Questions over disengagement

While this may calm the jitters in Asia, it could also create some discomfort among US allies in other areas of the world who will wonder where they stand as Washington looks to Asia.

"For much of the last century, the US focus was on Europe, something that was accentuated by the Bush administration's interests in the Middle East," Raffaello Pantucci, China expert at the European Council for Foreign Relations and a visiting fellow at the Shanghai Academy of Social Sciences, told Deutsche Welle.

Obama with a map of the middle east
President Obama wants to look beyond the Middle East

"The current American administration feels that their predecessors focused too much on the Middle East while Asia's rise went unheeded," he added. "They now want to rebalance this and are consequently focusing on the Pacific. The Middle East continues to be important, but it is not the United States only interest."

Jonathan Holslag, head of research at the Brussels Institute of Contemporary China Studies (BICCS), agrees that the US will not completely turn its back on other parts of the world.

"Yet, on America's eastern flank, there is not only a shift from Europe to the Pacific, but also from Europe to Africa, where Washington is pursuing an ever-more ambitious economic and military policy," he told Deutsche Welle.

"As for instability in the Middle East or Africa, this should still be taken seriously, but apart from its direct security interests in Asia, US relations with the Asian giants will also determine to a large degree how instability in these parts of the world can be handled."

China feeling threatened

The US refocus, especially its military plans for the region, is also likely to sour the mood in Beijing, especially as Washington seeks out new and stronger bilateral security alliances and pushes for the advancement of human rights and democracy in Asia.

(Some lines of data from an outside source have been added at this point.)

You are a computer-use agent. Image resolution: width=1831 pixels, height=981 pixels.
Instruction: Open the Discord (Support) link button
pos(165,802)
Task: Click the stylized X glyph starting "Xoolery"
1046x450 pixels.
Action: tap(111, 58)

China could well see the measures as part of a subtle framework of strategic containment and infringements on its own security interests.

President Barack Obama stands at attention with China's President Hu Jintao at the Great Hall of the People in Beijing, Tuesday, Nov. 17, 2009.
China's rise has made US allies in the region nervousImage: AP

"The reaction of Beijing has been tremendously careful so far but in the long run, however, this prudent posturing cannot be taken for granted," said Holslag. "China is increasingly seeing US balancing as threatening; there is a widely shared impression that the US is deliberately vilifying China and that this compromises its peaceful rise."

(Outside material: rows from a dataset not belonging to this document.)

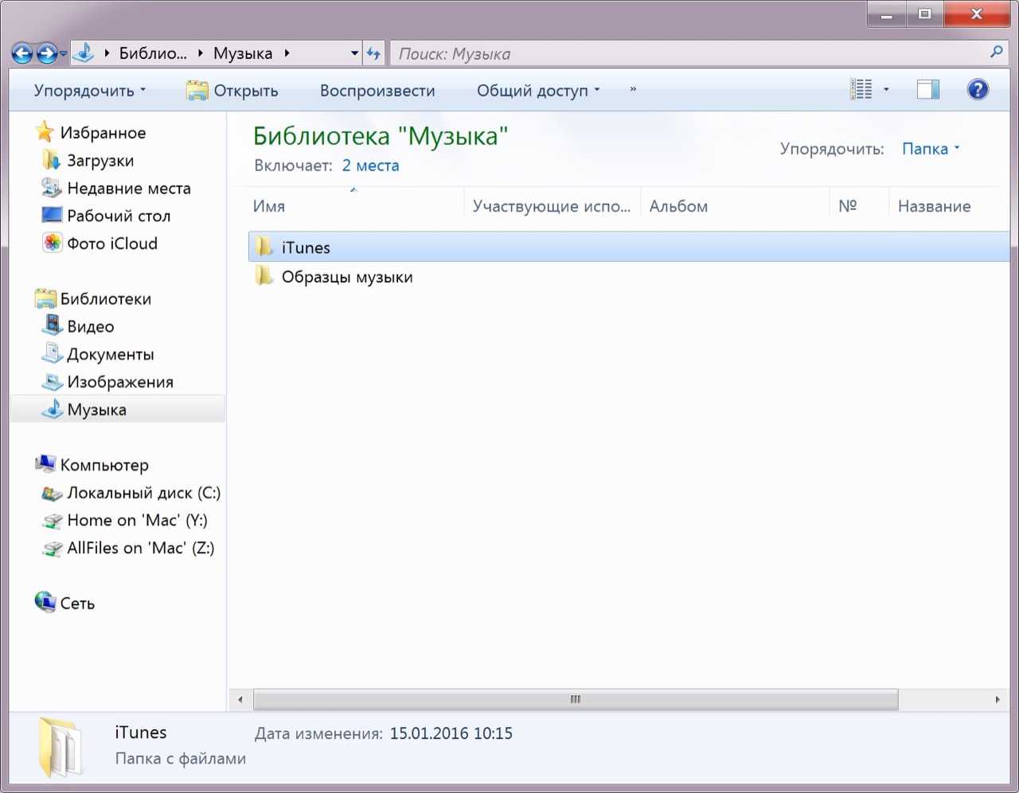The image size is (1019, 793).
Task: Click the refresh icon beside address bar
Action: click(373, 53)
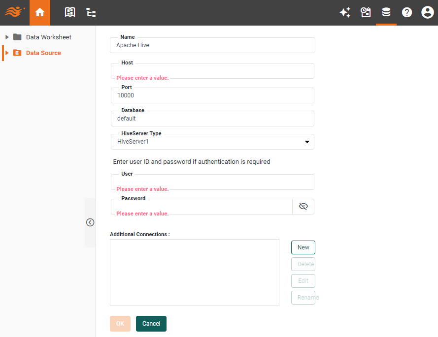The image size is (438, 337).
Task: Open the Help icon
Action: coord(407,12)
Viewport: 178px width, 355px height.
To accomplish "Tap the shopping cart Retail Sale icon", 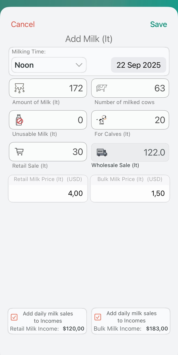I will click(19, 152).
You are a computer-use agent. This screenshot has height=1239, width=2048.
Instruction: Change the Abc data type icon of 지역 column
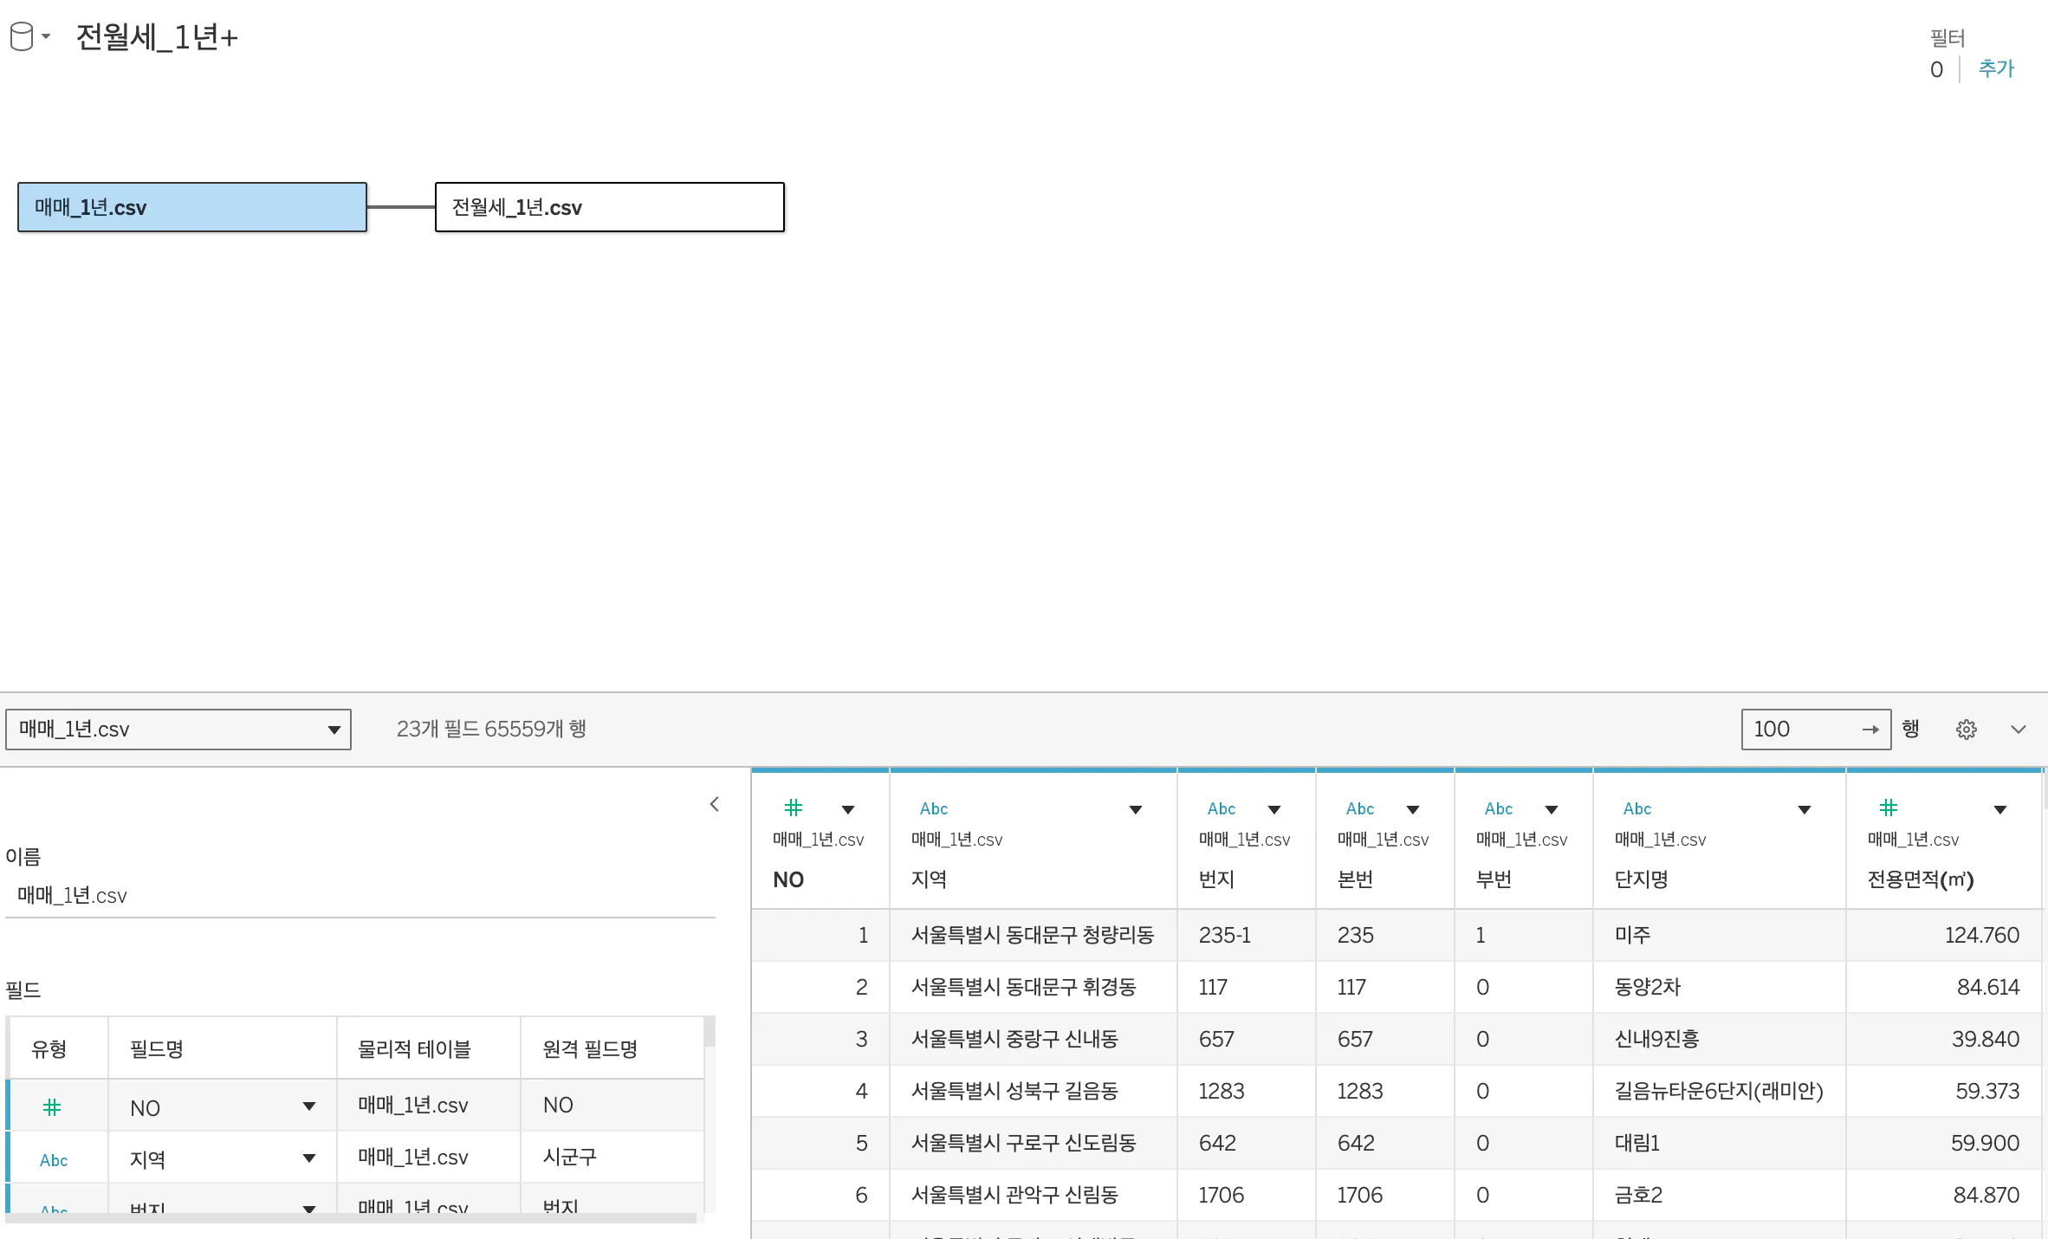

"So, while the political leaders in Beijing have a strong penchant for restraint and ultimately tend to back down, the mood is changing. We are getting more confrontational mindsets on both sides of the Pacific."

Secretary of State Clinton said that the US and China have much more to gain from cooperation than from conflict and while China represented one of the most challenging and consequential bilateral relationships the United States has ever had to manage, an approach to Beijing grounded in reality and focused on results would be Washington's objective.

However, she warned Beijing over its lack of transparency surrounding its military expansion in the region, its lack of economic reform, and again aired her serious concerns about human rights abuses in China.

"We make the case to our Chinese colleagues that a deep respect for international law and a more open political system would provide China with a foundation for far greater stability and growth - and increase the confidence of China's partners," she said, "Without them, China is placing unnecessary limitations on its own development."